Photobucket

21 Mei 2009

Reformasi Hanya Buahkan Republik Diskusi

Putusan Mahkamah Konstitusi (MK) mengenai tata cara pemilihan calon legislatif (caleg) menuai diskusi. Banyak suara diperdengarkan, banyak pendapat diperdebatkan. Sebelumnya, pengesahan UU Badan Hukum Pendidikan (UU-BHP) juga menimbulkan silang pendapat yang berkepanjangan. Debat itu sering sulit diurai ujung pangkalnya untuk merumuskan kesimpulan.
Hasil jajak pendapat juga merupakan bahan pembicaraan yang tidak kalah menarik. Entah itu menyangkut popularitas seorang calon ataupun prediksi partai dengan perolehan suara terbanyak.

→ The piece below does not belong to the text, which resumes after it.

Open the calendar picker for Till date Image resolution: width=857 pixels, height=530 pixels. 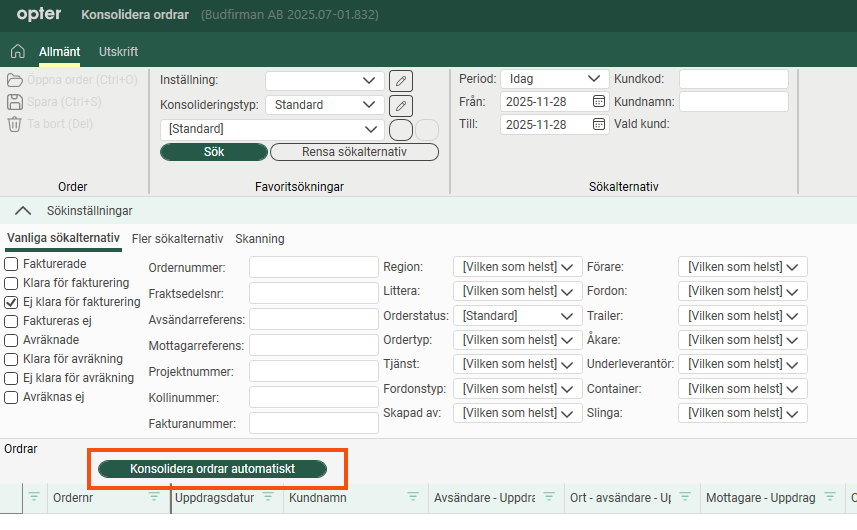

Serupa dengan perdebatan mengenai suatu kebijakan, hasil polling semacam itu juga tidak berpijak pada adanya informasi yang lengkap, jelas dan meyakinkan.

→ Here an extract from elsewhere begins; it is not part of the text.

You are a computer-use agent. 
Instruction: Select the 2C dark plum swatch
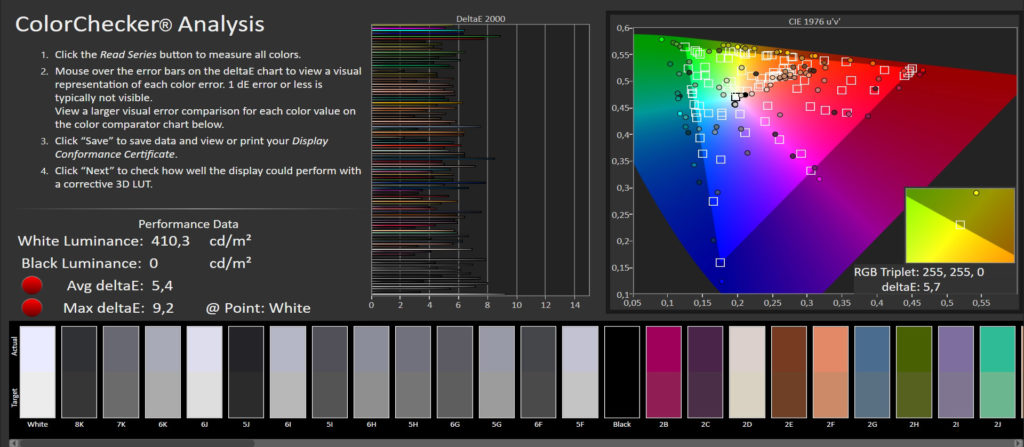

Kebiasaan untuk memperdebatkan sesuatu yang tidak sepenuhnya dipahami mungkin memang merupakan ciri reformasi yang sangat menonjol pada era pemerintahan saat ini. Kalau era Orde baru, setiap UU yang akan diajukan untuk dibahas perlu dilengkapi dengan “naskah akademis” yang mirip hasil disertai untuk memperoleh gelar doktor (S-3), persyaratan semacam itu tidak diperlukan lagi saat ini.
Alasan untuk membuat naskah akademis tersebut menjadi acuan bila terjadi perdebatan dari hasil penafsiran suatu pasal atau bahkan suatu ayat yang dianggap kurang jelas atau bisa menimbulkan “multitafsir”. Walaupun telah dilampirkan penjelasan atas suatu UU ataupun peraturan yang diterbitkan, sering penjelasan tersebut dianggap kurang menyeluruh. Belum dapat memberikan penjelasan selengkapnya. Sebab, baik UU, peraturan, maupun pun penjelasan dibatasi jumlah halaman dan kepentingan yang sangat subjektif.
Dalam keadaan seperti itu, suatu “naskah akademis” dianggap sebagai sumber yang netral untuk menggali kebenaran yang diperlukan. Jadi, keberadaan naskah akademis yang lengkap dan dapat dipertanggung jawabkan dari sudut pandang keilmuan yang tidak pernah memihak sangat diperlukan. Itu sebabnya disebut sebagai naskah akademis.
Hasil jejak pendapat juga tidak pernah dipersoalkan oleh para ahli statistik. Sebab, memang tidak jelas secara statistik metode pengambilan sampel dan pengolahan data yang dilakukan. Memang tidak perlu karena semata untuk memuaskan pembaca atau pemirsa tertentu yang haus informasi.
Mereka senang memperdebatkan sesuatu, yang secara metodologi masih dipertanyakan. Itu sebabnya tukang ketoprak, tukang bakso, penjual sate atau penjaja mie dan nasi goreng tidak berminat untuk mendiskusikan hasil jajak pendapat semacam itu yang hanya menghabiskan waktu dan membuang kesempatan memperoleh pembeli.